### [Problem description]
Rewrite the stretch of the linear retriever pull request from "Adds a simplified" through "is * by default).", switching "minmax" to "l2_norm".

== Page excerpt ==

Simplified Linear Retriever by Mikep86 · Pull Request #129200 · elastic/elasticsearch

Mikep86 · 2025-06-10T13:42:49Z

Adds a simplified syntax for the linear retriever:

GET my-index/_search
{
  "retriever": {
    "linear": {
      "fields": ["field_1", "field_2^2"],
      "query": "my awesome query",
      "normalizer": "minmax"
    }
  }
}

fields is optional. If it is not provided, we query the fields defined by the index.query.default_field index setting (which is * by default).

This syntax automatically handles querying a mix of lexical fields (i.e. fields that support lexical search via match) and semantic_text fields. The fields are divided into lexical and semantic groups to create a 50/50 weight distribution between the two in the final score. This is achieved by creating a retriever tree that looks like:

linear
   multi_match on lexical fields
   linear
     match on semantic_text field A
     match on semantic_text field B
     match on semantic_text field C

The end result is a score that ranges between 0-2, with up to 1 coming from the lexical matches and up to 1 coming from the semantic matches.

Common logic for generating the retriever tree is in SimplifiedInnerRetrieverUtils, which will also be used by the simplified rrf retriever (see #128633 for a preview of that).

elasticsearchmachine · 2025-06-10T13:43:19Z

Hi @Mikep86, I've created a changelog YAML for you.

elasticsearchmachine · 2025-06-10T13:43:19Z

Pinging @elastic/es-search-relevance (Team:Search Relevance)

elasticsearchmachine · 2025-06-10T13:43:19Z

Pinging @elastic/search-eng (Team:SearchOrg)

elasticsearchmachine · 2025-06-10T13:43:20Z

Pinging @elastic/search-relevance (Team:Search - Relevance)

===
== Data excerpt ==

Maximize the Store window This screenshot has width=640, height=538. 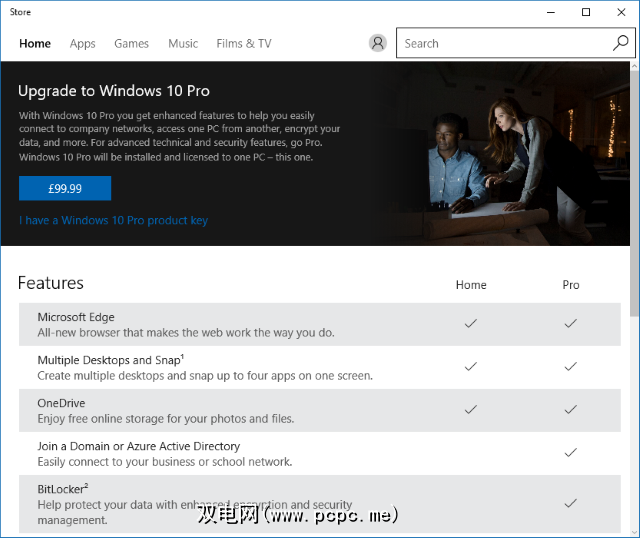tap(586, 12)
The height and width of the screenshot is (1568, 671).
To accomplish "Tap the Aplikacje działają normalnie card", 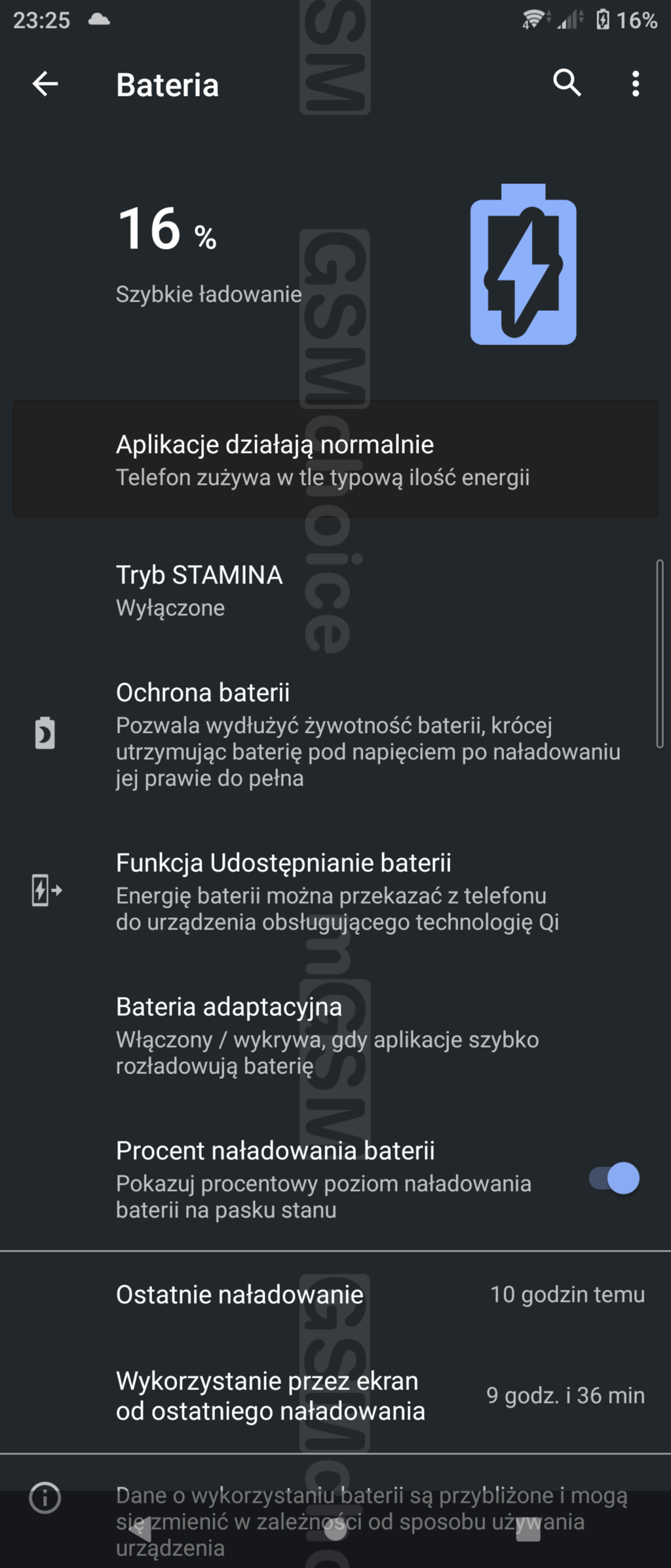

===

### [Worked answer]
Adds a simplified syntax for the linear retriever:

GET my-index/_search
{
  "retriever": {
    "linear": {
      "fields": ["field_1", "field_2^2"],
      "query": "my awesome query",
      "normalizer": "l2_norm"
    }
  }
}

fields is optional. If it is not provided, we query the fields defined by the index.query.default_field index setting (which is * by default).